Anthony Peng, Principal Invesitgator
PhD, Massachusetts Insitute of Technology
Growing up outside of Washington DC, I developed a love for science at a young age. I always took things apart to find out how they worked. These interests led me to pursue my B.S. in Electrical and Computer Engineering from Cornell University. When taking a neuroscience course in college, I became intrigued with biology and decided to continued my training in the Speech and Hearing Biosciences and Technology graduate program, a joint program between Harvard and the Massachusetts Institute of Technology that bridged the gap between biology and engineering. During my doctoral studies, I learned much of the molecular and cell biological approaches that I use today and developed a strong background in auditory research with Dr. Stefan Heller. After completing my thesis, I decided the best way I could help improve hearing loss, was through the basic understanding of how the system worked. I believe that only through understanding how the system works, can we fix it when it malfunctions. For instance, you’re your car is not working properly, who do you take the car to? A mechanic of course, because they know how the car works, therefore are able to fix it. After my thesis, I joined Dr. Anthony Ricci’s laboratory to further our understanding of the function of the auditory system. In Dr. Ricci’s lab I developed new tools to better assess the mechano-electric transduction mechanism.

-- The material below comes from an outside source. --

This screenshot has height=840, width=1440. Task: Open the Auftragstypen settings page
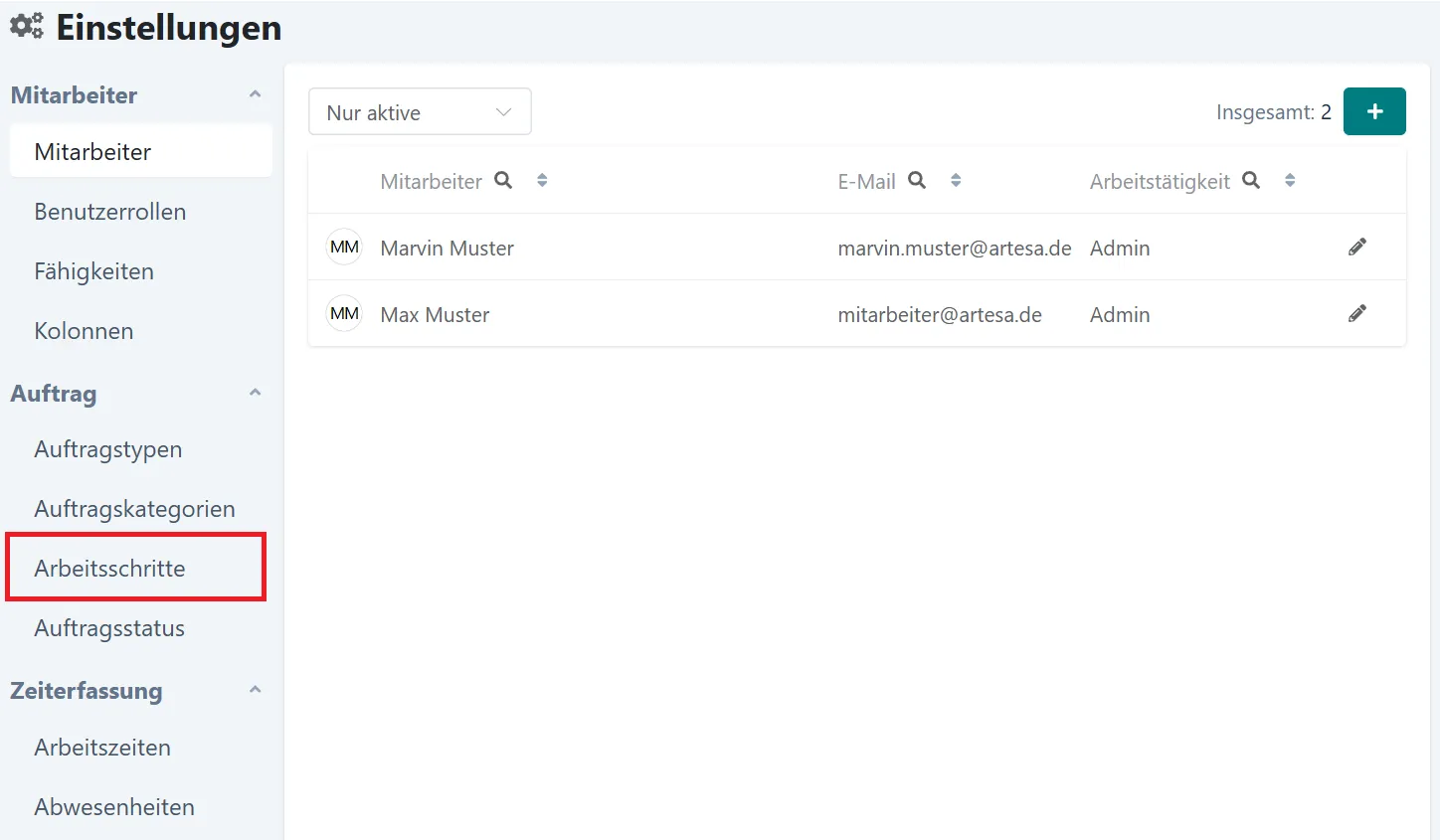coord(108,449)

In my lab now, we continue to pursue the mechanisms of mechanotransduction, using and creating the best tools to directly answer questions pertaining to how we sense sound.
Giusy Caprara, Post-doctoral Fellow
PhD, University 'G. D’Annunzio' of Chieti-Pescara
Since young age I was really fascinated by science and after the first time I walked in a lab I decided that that place was my future. I was particularly attracted by Biology, so I pursued my BS in Biological Science at the University of Perugia (one of the oldest universities in Europe; founded in 1308) and my MS in Applied Biochemistry and Biomolecular Methodologies at the same University. I started working in the physiology field during my Bachelor and Master’ degrees in the Valeria Marsili’ lab.
I completed my PhD program in Basic and Applied Medical Science at University 'G. D’Annunzio' of Chieti-Pescara, Italy, in the laboratory of Maria A. Mariggiò During my PhD program I defined the physiological role of the Neuronal Growth Associated Protein 43 (GAP43) in skeletal muscle. During this time, I collaborated with other expert scientists in the skeletal muscle field such as Antonio Musarò (University "La Sapienza" of Rome, Italy) and Clara Franzini-Armstrong (University of Pennsylvania, Philadelphia).
To pursue my dreams, I moved in the US and joined Anthony Peng’s lab to acquire new skills and to take a step forward in my career. I’m still interested in elucidating physiological mechanisms and in particular the roles of unconventional myosin motors in mechanotransduction.